Delaware may be a solidly Democratic state in presidential elections but its Republican primary voters have a strong conservative streak. In 2010, Mike Castle, a longtime Republican congressman and former governor, lost the Republican Senate primary there to Christine “I’m not a witch” O’Donnell. While Castle carried the moderate Republicans around Wilmington, the state’s largest city, he was trounced in southern Delaware where conservatives gave O’Donnell an upset win. Gingrich is hoping to use a similar coalition to pull off an upset of his own.
"We have an opportunity to pick up some votes and some delegates," said Gingrich campaign chairman Bob Walker, “because southern Delaware is very good territory. It’s heavily Republican.” And because the Republican portion of the state is in the relatively inexpensive Salisbury, Md., media market, it's very affordable to campaign in.
Delaware's primary, held April 24, comes after a three-week pause, with no elections between then and Tuesday's showdown in Wisconsin, and on the same day as Connecticut (28 delegates), New York (95), Pennsylvania (72), and Rhode Island (19). With just 17 delegates at stake and his three rivals focused on the delegate-rich states in play and yet to make a single visit to the Blue Hen state, Gingrich is hoping Delawareans will respond to his personal attentions—and that a win here would force the national press corps that's written off Gingrich (he lost the last remaining print reporters embedded with his campaign last month) to once again give the speaker his due.

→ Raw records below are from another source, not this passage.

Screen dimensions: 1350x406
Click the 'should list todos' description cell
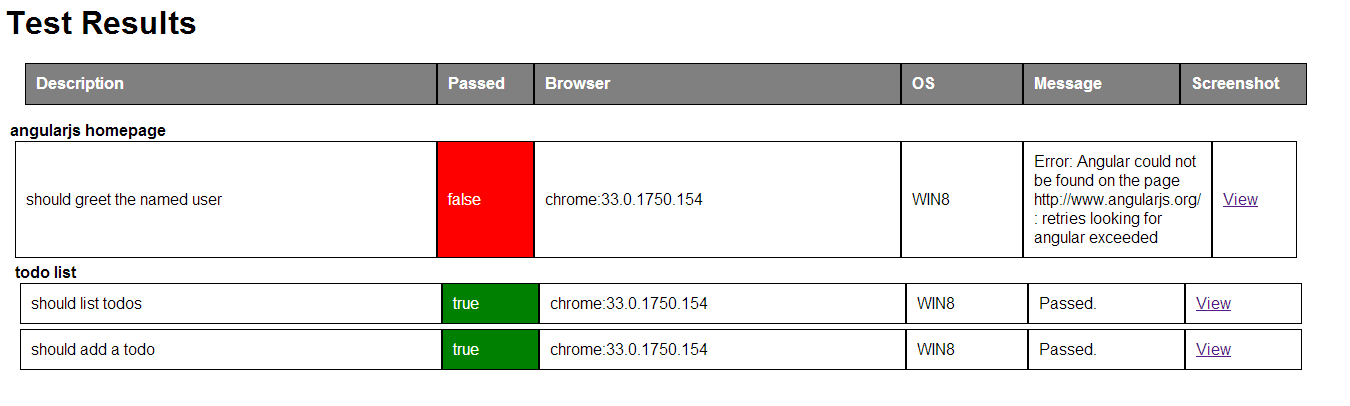93,303
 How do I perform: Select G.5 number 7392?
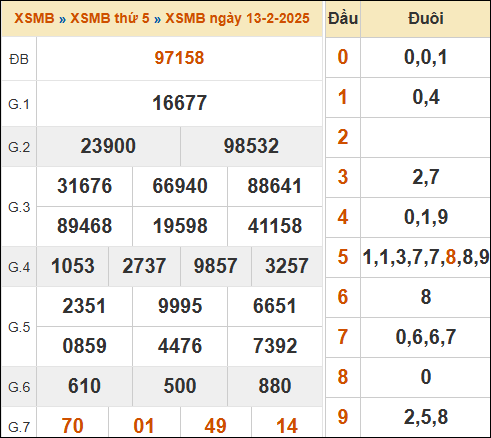point(275,346)
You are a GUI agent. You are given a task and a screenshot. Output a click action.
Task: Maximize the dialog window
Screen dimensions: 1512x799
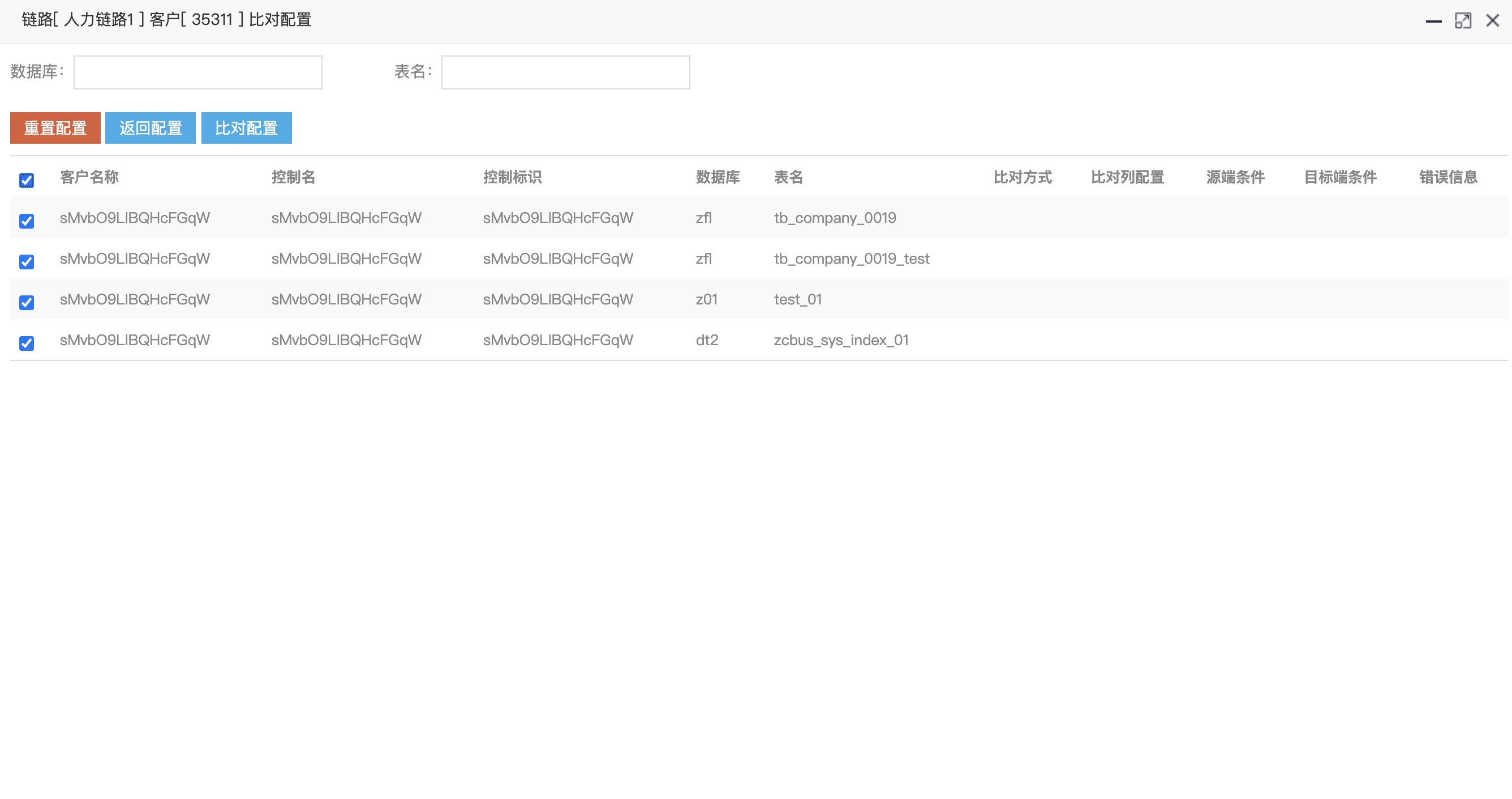pos(1463,21)
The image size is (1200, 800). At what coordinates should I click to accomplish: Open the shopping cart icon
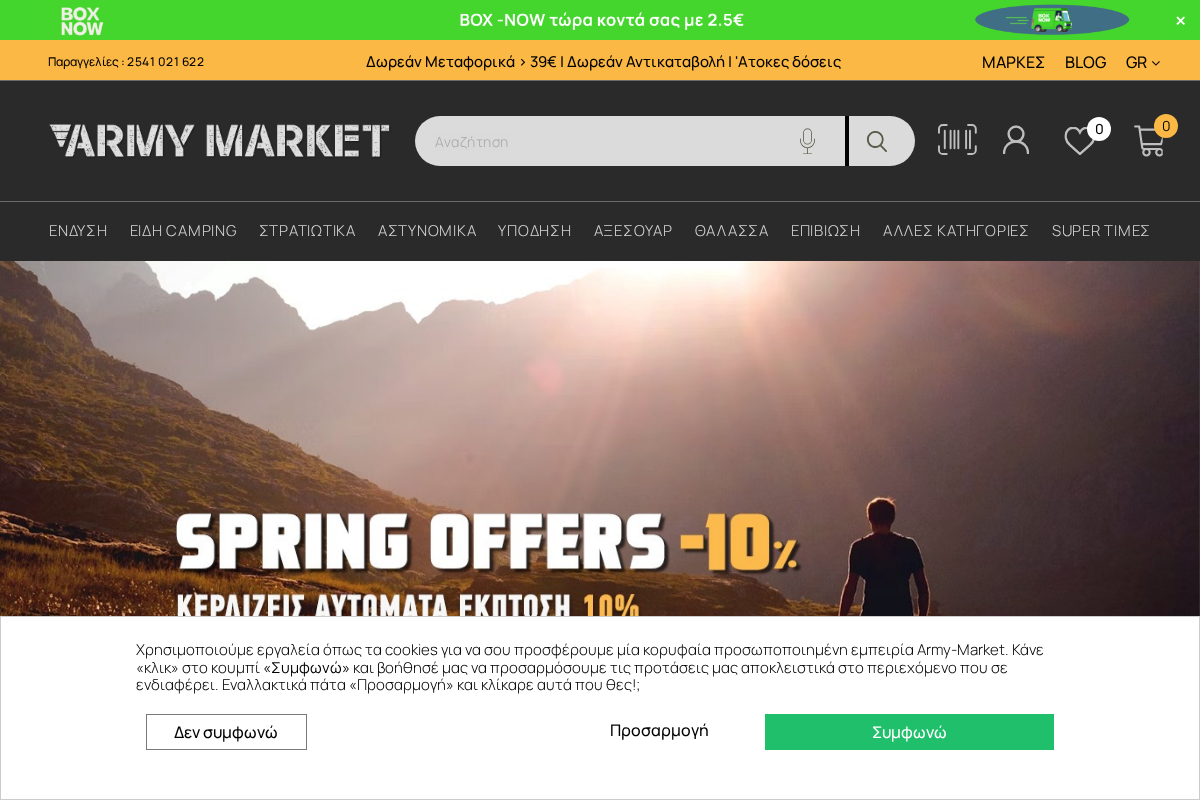pos(1149,141)
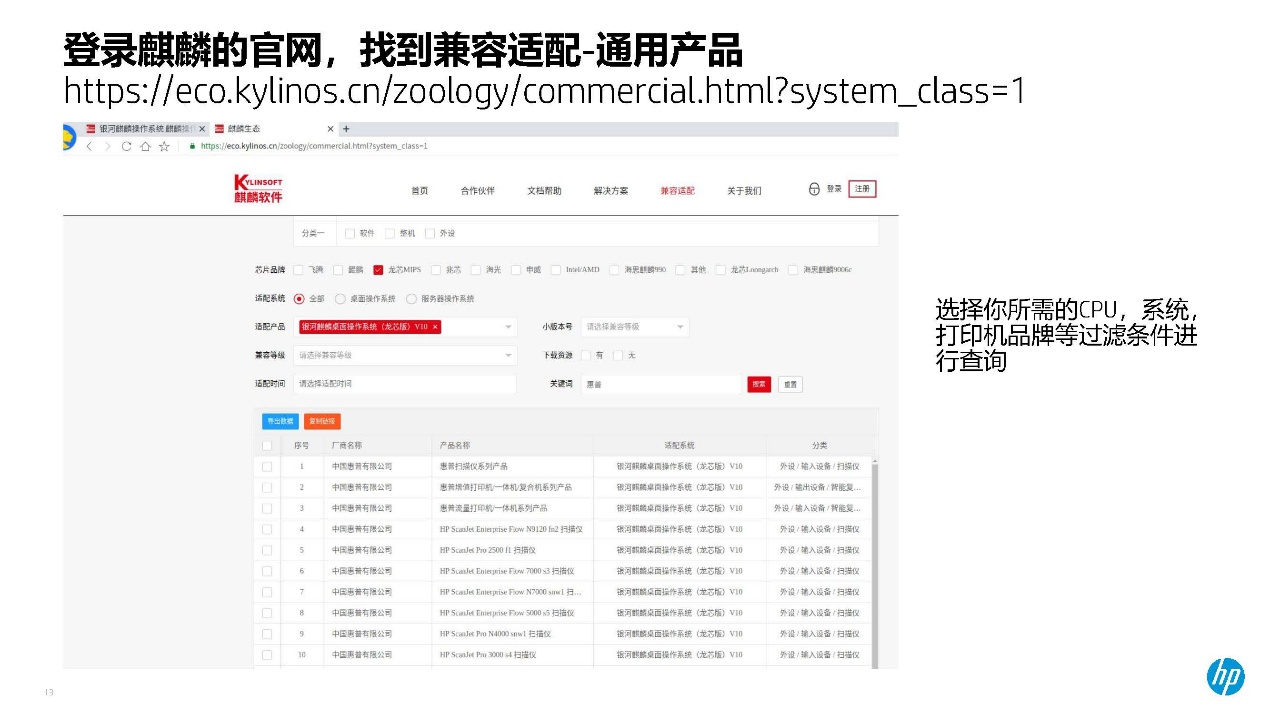The width and height of the screenshot is (1270, 714).
Task: Click the user avatar icon beside 登录
Action: click(814, 189)
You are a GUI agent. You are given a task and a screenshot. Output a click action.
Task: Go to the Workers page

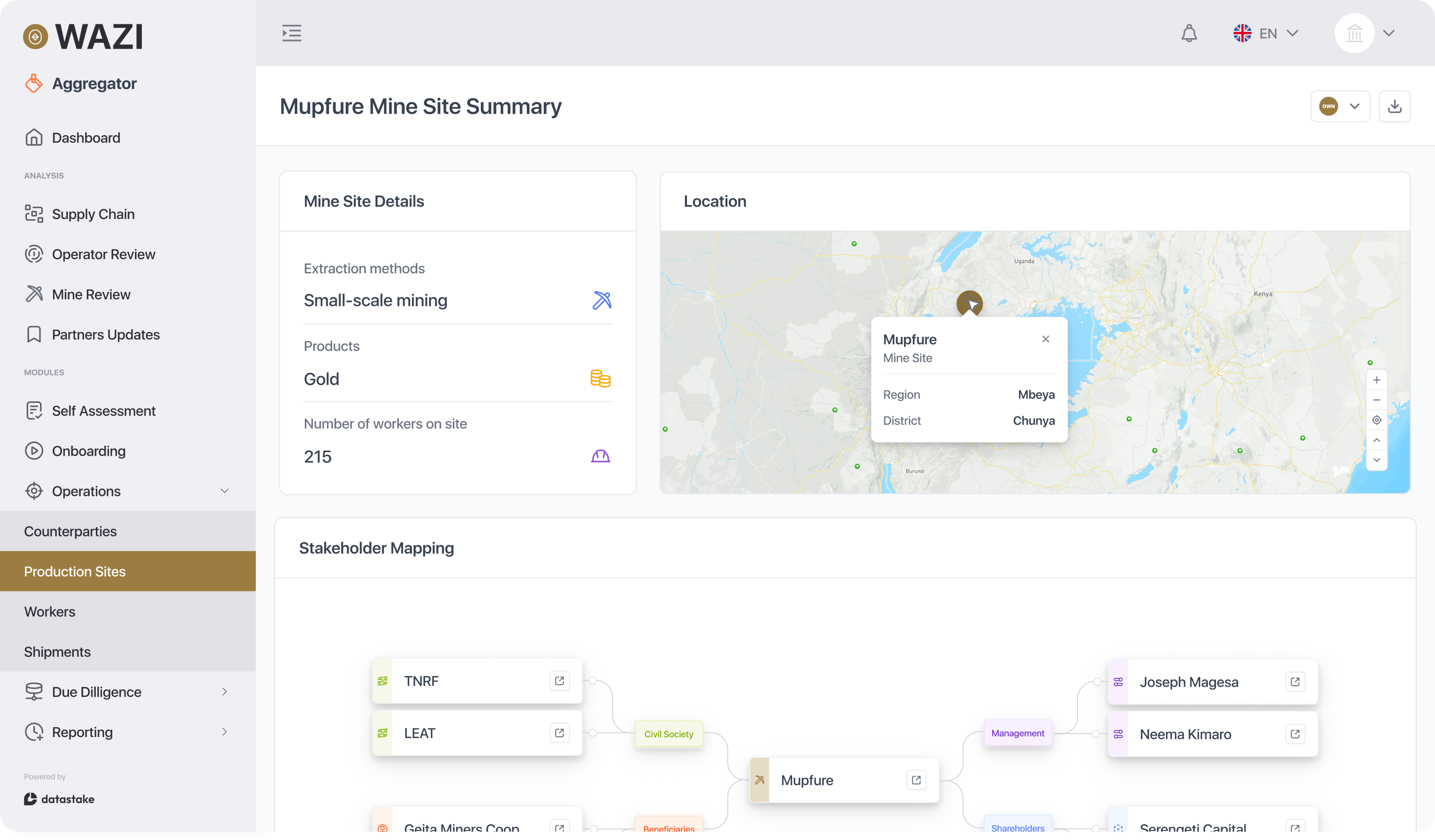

“It is a state that you can meet a lot of voters in a short amount of time,” said Rick Tyler, the longtime Gingrich aide who now heads Winning Our Future, a super PAC backing him. “When [voters] actually get to meet the candidates, it’s a much greater influence” than negative television ads, he said, pointing to Rick Santorum’s win in Iowa as an example of the virtues of retail politicking in smaller states. And while 122,000 Republicans turned out for the Iowa caucuses, turnout in the Delaware primary will likely be half that. And the state's compact size— it has just three counties, and is less than 5 percent as large as Iowa—allows an underfunded candidate like Gingrich to cover it easily. And since Gingrich is concentrating on the southern part of the state, he has an even smaller area to campaign in.
The former House speaker’s schedule for the next few days is almost entirely focused on Delaware. His wife Callista will be in the state Tuesday, Wednesday, and Thursday, and Gingrich himself is holding three campaign events in southern Delaware on Thursday. He has already been campaigning in and around the state over the past weeks, trying to woo voters there while also aiming to win over delegates on Maryland's eastern shore, a move Walker called "a kind of twofer."
Gingrich’s rivals view his Delaware push with the wry detachment reserved for candidates whose poll numbers are too low to warrant rougher treatment. John Brabender, chief strategist for the Santorum campaign, said “Newt is delegate hunting, and what Newt understands is every delegate he gets gives him opportunities down the road. Newt is very committed to seeing that there’s a conservative nominee, [and] realizes there [are] two in the race. Regardless of whether [delegates] go to him or Santorum, [he’s] making sure that they are going to a conservative candidate.” Brabender said his campaign was focused on the primary the same day in Pennsylvania, optimistically saying that “whoever wins Pennsylvania becomes the nominee.” (That's certainly true if Romney wins in Santorum's home state.)
Santorum and Gingrich are still joined as "anti-Romneys" in the sense that any delegates either of them claim make it that much harder for Romney to rack up the 1,144 delegates he needs to capture the nomination before the GOP convention. But Gingrich, who has only taken first place in his home state of Georgia since his surprise win in South Carolina briefly shot him to the top of the national polls, needs three more wins for his delegate-hunting strategy to remain at all viable. Not only do Gingrich's hopes of emerging as the party's pick at a brokered convention depend on claiming as many delegates as possible to stay relevant, but RNC rules require a candidate to have a plurality of delegates in at least five states to have his name on the first ballot at the convention. Delaware, with its small electorate and winner-take-all prize, is his remaining best chance to get a third state behind him.
Gingrich is hoping that it's not the size of the state, but how he uses it, that matters.